PORTLAND, Or. — Today, Portland City Commissioners voted unanimously to refer a renewal of the city’s 10-cent-per-gallon gas tax to voters to the May 19 ballot. If renewed by voters at the same tax rate, the 10-cent fuel tax is estimated to raise $74.5 million over four years beginning January 2021.
“Thanks to voters’ support in 2016, Portland was able to start catching up on a backlog of crumbling streets, dangerous potholes, and missing sidewalks. Renewing the local gas tax will ensure that Portland continues to make progress toward better streets,” says Fix Our Streets Campaign Manager Steph Routh. “Small investments now can save us big in the future—making roads safer and more accessible for all.”
Originally approved by voters in 2016, the tax has raised $76 million dedicated to the Portland Bureau of Transportation (PBOT) Fixing Our Streets program—and an additional $8 million from a heavy vehicles use tax approved in 2016. With those funds, PBOT repaved 38 lane miles of city streets, made repairs to over 400 sections of failing roads and sidewalks in East Portland, and completed 170 additional safety improvements across the city over the past four years.
“These investments are vital for our community—our commitment to Fixing Our Streets will shape the future of Portland,” PBOT Commissioner Chloe Eudaly said during the council hearing. “I urge all voters to cast your ballots this May in support of renewing this gas tax. It is well worth the dimes we pay at the pump, and it will provide us the tools we need to advance safety, equity, and sustainability in Portland’s transportation system.”
Renewing the gas tax will allow the Fixing Our Streets program to continue keeping Portland’s streets in good condition for current and future users, with project selection guided by existing plans and public input from neighborhood stakeholders, transportation justice advocates, and business groups. Proposed projects include pothole, gravel street, and pavement base repair; traffic signals and crossing beacons; improved sidewalks and street lighting; and funding for Safe Routes to School projects and Neighborhood Greenways. For a full list of proposed projects, visit www.fixourstreetsportland.com/projects.
Many community members testified in support of referring the measure to the May ballot for renewal, citing Fixing Our Streets’ record of delivering needed investments in neighborhoods across Portland, while also creating jobs, building prosperity, and advancing equity.

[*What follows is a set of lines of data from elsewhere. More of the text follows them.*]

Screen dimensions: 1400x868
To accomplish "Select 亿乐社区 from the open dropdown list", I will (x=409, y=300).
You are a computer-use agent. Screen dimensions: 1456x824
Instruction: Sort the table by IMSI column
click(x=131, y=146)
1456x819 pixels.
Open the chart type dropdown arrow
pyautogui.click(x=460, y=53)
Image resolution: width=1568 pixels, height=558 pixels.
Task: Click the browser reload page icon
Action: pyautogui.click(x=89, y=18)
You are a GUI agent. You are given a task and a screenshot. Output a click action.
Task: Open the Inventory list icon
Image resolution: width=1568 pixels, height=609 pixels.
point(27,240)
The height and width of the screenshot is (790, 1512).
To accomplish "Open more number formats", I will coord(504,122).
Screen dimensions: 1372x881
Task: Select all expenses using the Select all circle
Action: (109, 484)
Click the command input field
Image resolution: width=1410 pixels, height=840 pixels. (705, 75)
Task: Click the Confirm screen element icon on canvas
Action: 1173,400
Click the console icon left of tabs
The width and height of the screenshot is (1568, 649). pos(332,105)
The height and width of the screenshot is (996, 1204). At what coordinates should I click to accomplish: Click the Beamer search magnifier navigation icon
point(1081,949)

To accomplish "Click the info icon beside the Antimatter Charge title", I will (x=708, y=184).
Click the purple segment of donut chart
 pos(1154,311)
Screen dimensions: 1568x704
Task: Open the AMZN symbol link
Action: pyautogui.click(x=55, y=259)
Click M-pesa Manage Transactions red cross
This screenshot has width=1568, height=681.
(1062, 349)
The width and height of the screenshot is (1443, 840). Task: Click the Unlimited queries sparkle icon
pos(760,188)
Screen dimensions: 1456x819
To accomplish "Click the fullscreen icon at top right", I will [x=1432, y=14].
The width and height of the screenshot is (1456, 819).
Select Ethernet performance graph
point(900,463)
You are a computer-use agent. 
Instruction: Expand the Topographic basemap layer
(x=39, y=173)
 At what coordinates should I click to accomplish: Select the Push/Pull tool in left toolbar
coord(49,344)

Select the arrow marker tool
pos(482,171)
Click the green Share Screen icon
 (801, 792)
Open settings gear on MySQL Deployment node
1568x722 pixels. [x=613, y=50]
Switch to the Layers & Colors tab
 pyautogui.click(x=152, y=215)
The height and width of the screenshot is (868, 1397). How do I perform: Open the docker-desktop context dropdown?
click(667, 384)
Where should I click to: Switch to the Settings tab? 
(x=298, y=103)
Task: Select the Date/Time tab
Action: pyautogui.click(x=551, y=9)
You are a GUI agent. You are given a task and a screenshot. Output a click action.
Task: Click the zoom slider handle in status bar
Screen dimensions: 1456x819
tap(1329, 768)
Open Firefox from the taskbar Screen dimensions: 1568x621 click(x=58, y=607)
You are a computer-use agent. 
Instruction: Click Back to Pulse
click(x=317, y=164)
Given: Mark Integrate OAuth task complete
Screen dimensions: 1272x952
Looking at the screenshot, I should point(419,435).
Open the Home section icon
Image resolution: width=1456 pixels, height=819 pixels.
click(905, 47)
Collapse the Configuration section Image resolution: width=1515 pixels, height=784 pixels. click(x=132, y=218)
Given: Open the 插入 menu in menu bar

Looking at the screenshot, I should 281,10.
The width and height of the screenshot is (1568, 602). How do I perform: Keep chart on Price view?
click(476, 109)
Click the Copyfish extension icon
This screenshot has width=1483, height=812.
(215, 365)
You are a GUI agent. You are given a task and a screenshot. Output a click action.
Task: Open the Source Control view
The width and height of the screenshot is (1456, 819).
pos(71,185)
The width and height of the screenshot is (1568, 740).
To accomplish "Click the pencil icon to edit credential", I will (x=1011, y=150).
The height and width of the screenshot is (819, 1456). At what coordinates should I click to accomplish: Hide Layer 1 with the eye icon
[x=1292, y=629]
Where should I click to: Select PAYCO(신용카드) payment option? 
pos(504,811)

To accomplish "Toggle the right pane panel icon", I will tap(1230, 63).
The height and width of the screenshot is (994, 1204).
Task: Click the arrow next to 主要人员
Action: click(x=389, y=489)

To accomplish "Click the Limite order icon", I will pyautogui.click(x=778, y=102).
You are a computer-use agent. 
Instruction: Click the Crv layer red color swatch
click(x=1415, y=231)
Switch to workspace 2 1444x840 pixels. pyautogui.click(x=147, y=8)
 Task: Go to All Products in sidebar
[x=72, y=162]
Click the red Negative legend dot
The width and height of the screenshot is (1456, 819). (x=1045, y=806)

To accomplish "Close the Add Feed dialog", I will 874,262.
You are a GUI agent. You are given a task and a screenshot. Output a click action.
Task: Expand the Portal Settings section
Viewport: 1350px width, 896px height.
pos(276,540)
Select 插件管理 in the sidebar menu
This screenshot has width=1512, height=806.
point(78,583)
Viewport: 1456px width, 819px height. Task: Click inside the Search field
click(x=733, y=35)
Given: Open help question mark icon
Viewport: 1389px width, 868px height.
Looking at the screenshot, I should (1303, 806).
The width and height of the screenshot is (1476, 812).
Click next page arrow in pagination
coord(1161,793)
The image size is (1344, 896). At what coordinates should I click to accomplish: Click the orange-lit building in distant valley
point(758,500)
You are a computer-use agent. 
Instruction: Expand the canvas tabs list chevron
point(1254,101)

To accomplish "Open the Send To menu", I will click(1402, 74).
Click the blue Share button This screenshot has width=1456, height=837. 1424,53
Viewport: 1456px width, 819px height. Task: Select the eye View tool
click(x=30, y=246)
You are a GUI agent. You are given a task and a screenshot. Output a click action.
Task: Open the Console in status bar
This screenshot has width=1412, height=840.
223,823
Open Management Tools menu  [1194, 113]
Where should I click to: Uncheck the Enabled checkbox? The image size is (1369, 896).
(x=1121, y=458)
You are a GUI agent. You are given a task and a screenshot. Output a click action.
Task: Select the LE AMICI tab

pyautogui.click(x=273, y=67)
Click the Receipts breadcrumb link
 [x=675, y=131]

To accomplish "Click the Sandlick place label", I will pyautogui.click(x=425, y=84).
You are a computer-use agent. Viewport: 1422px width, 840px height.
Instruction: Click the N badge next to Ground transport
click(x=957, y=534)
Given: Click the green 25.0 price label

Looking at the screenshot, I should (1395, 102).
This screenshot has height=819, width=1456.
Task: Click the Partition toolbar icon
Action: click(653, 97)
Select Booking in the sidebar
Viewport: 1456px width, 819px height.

“PBOT has demonstrated that they can deliver what they promised,” Ken Marks, Director of Transportation Equity at Rosewood Initiative, testified at the council hearing. “There are a lot of good projects going into East Portland, projects that in 2014 we would have never believed were going to happen. PBOT has done an amazing job of delivery.”
In the first three years of the Fixing Our Streets program, 40% of all contracting dollars were awarded to COBID-certified firms—minority-owned, women-owned, service-disabled veteran-owned businesses, and emerging small businesses—exceeding the City’s goal of 20% participation.
Maurice Rahming of the Professional Business Development Group, an organization working to enhance the business environment for minority businesses in the construction and contracting community, testified in support of the referral. “Change is slow, and we are so impressed by what happened here. To go from 20% to 40% is truly amazing,” Rahming said. “PBDG is proud to support this measure, because we know that it takes a lot of work. PBOT has really changed the way that they do business.”